The crux of the challenge is that we need to objectively fix a subjective problem. After spending the past year examining the challenges, here’s how I think we can do it:

Define the goal

To create a touchpad solution for Linux that serves as many users as possible, we want to be maximally objective in describing what we aim to deliver.

My first idea to be objective was to quantify how the cursor worked on OS X, and create a suite of tests we’d use to guide development. That turned out to be a misadventure, for circumstantial reasons.

My second idea is my current preferred plan forward:

1) to fork libinput (overview doc, contributor docs, source), and

2) find up to three developers dedicated to making a measurably better driver.

Why start from libinput instead of building from scratch or another driver? The following line of reasoning from Peter Hutterer (libinput maintainer), persuaded me:

Don’t start from scratch. your goal is for this to be eventually used, at which point libinput is your only option. for any other approach you’ll have to a) stick to xorg only or b) convince every wayland compositor to implement support for your driver (and that you’ll maintain that driver for the upcoming future). given that Fedora already defaults to Wayland, a) isn’t really an option and b) is not likely to happen.

In addition to its Wayland integration, libinput is already built to support Xorg via xf86-input-libinput.

Why three developers for six months? Because any more than three developers A) is unrealistic to expect B) harder to coordinate C) leaves responsibility too open-ended. Why six months?
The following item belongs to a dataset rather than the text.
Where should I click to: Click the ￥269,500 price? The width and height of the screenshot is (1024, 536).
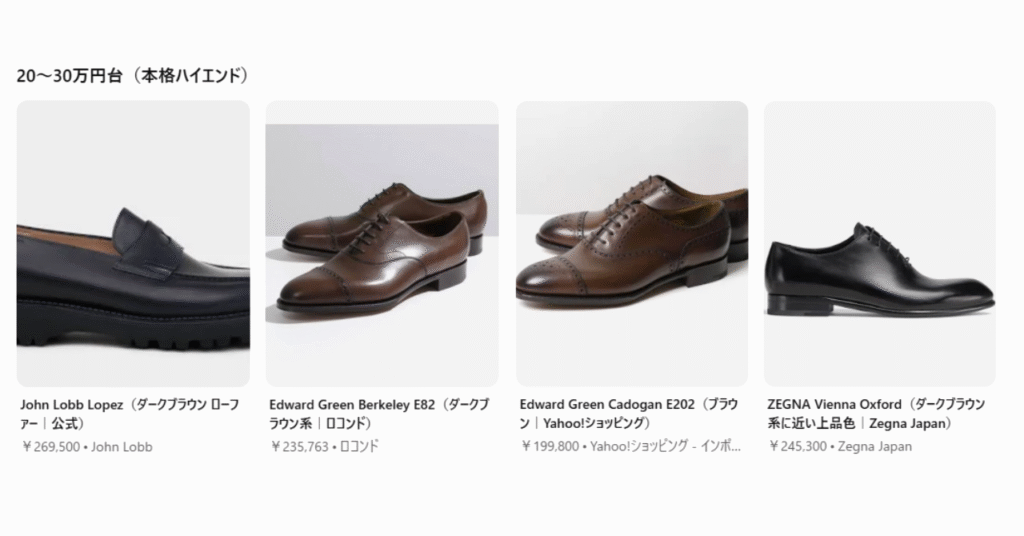click(x=50, y=447)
Because the Static Object’s metrics suggest that should be enough time to make a significant impact on this project [footnote describes gradual pace of progress in project]. It’s easy to imagine we could begin seeing noticeable improvements to touchpad tracking accuracy within a couple months of starting development.

I believe the most serious flaw in my plan is the subjectivity around how, specifically, the cursor should behave. Practically speaking, we won’t be able to perfectly clone Apple’s touchpad behavior. So, in place of an objectively provable target, we’ll work from a shared set of intentions:

Project deliverables

  1. Linux touchpad scores on par with Macbook touchpad per testing. As of today, I can consistently score twice as high on macOS (average score 250 with “Hard” + “Small” options) vs Linux (average score ~100).
  2. Visual or terminal-based means to configure rudimentary touchpad settings. The fewest options I could imagine supporting for v1 would be: scroll speed/acceleration, scroll speed, natural scrolling toggle, hopefully support for gestures.
  3. First-class palm and thumb detection/ignoring
  4. Possess a means to submit bugs and have them addressed (via Github issues)
  5. “Feels like a Macbook” to greatest extent possible

We would seek to achieve these modest goals only on modern laptop hardware, eg purchased within last 2-3 years. Broader support should follow.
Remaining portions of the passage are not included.